* Start Source passage *

How-To · 6 min read

How to Choose a Domain Name for Your Business

You finally decided to get a website for your business. You type your company name into a domain registrar. Taken. You try a variation. Also taken. Now you're staring at suggestions like xpress-plumbing-tylerTX-99.net and wondering if the internet is mocking you.

Published March 22, 2026

Your Domain Name Matters More Than You Think

Here's what happens when someone hears about your business. Maybe a neighbor mentions you. Maybe they drive past your truck. Whatever it is, the next thing they do is type something into Google.

If your domain name is clean and obvious, they find you. If it's got hyphens, numbers, or a creative spelling that made sense at 2 AM — they find someone else.

Your domain is the one piece of your online presence you'll type on business cards, say out loud on the phone, and paste on the side of a van. It needs to be something a person can hear once and remember. That's the whole job.

And yet, a lot of folks treat it like an afterthought. They'll spend two weeks picking a paint color for the office but grab a domain in five minutes because the website company needs it by Thursday.

Slow down. This decision sticks with you. Changing a domain name later means updating every listing, every business card, every piece of signage. It means starting over with search engines. It's not the end of the world, but it's a headache you can skip by getting it right now.

* End Source passage *

Stated task A >> Format the records from the line containing "Given: Open the Inne notification category" down to the line containing "click(751, 920)", inclusive, as a JSON list of strings with one string per line, omitting blank lines.
The records that follow have no connection to the text above.

* Start Supplied material *

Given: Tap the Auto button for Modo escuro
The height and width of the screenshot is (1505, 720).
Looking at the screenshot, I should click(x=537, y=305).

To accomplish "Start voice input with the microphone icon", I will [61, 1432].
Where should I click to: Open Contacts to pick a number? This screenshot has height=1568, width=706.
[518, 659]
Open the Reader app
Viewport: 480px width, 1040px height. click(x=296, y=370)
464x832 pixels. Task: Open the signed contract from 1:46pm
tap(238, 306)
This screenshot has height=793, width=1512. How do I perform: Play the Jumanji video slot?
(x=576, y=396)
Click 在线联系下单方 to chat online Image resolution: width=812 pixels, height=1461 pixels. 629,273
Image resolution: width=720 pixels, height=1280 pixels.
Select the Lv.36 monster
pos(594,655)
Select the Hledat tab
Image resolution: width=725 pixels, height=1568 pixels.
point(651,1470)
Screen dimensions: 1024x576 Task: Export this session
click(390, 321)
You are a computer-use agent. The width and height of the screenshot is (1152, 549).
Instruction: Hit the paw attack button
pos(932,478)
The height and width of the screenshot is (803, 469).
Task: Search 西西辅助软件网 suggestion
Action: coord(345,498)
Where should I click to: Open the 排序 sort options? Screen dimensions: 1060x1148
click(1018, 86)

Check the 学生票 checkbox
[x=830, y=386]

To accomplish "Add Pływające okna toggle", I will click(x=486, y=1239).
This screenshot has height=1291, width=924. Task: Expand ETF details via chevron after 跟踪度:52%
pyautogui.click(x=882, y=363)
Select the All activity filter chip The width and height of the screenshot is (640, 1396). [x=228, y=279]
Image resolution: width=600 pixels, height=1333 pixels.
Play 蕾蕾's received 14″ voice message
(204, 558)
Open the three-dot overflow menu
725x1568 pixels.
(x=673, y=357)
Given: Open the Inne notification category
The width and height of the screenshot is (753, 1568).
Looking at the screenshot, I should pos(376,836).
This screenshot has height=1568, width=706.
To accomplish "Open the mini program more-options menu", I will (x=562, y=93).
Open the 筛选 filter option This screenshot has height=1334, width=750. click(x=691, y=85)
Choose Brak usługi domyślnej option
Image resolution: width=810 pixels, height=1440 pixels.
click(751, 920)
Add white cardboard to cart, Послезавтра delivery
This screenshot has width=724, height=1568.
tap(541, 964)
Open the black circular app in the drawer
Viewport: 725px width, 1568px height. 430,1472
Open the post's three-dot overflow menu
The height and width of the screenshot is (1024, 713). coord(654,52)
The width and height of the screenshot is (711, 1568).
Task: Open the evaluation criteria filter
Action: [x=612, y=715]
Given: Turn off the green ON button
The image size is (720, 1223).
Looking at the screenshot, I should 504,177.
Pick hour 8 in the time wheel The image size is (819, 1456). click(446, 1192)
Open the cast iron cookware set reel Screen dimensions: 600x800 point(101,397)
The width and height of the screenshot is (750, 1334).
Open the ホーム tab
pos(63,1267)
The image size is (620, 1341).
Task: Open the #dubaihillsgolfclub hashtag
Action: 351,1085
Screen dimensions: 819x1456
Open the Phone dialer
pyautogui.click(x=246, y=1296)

* End Supplied material *

Stated task B >> In the article on choosing a domain name for a business, what does the text say a domain name needs to be?

Task solution A >>
[
  "Given: Open the Inne notification category",
  "The width and height of the screenshot is (753, 1568).",
  "Looking at the screenshot, I should pos(376,836).",
  "This screenshot has height=1568, width=706.",
  "To accomplish \"Open the mini program more-options menu\", I will (x=562, y=93).",
  "Open the 筛选 filter option This screenshot has height=1334, width=750. click(x=691, y=85)",
  "Choose Brak usługi domyślnej option",
  "Image resolution: width=810 pixels, height=1440 pixels.",
  "click(751, 920)"
]

Task solution B >> Something a person can hear once and remember.